- **Data excerpts**:

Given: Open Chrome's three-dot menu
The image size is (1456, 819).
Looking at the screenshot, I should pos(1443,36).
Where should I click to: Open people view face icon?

* * *

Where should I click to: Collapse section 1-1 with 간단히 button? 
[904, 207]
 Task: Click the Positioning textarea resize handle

--

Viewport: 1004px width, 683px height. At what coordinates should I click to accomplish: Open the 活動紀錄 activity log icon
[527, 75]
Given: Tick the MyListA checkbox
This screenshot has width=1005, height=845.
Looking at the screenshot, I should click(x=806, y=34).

- **Try it**:
Retype the portion of the data above that starts on the line with "Given: Open Chrome's three-dot menu" and finishes on the line with "Where should I click to: Open", including both of those lines.

- **Reply to the exercise**:
Given: Open Chrome's three-dot menu
The image size is (1456, 819).
Looking at the screenshot, I should pos(1443,36).
Where should I click to: Open people view face icon?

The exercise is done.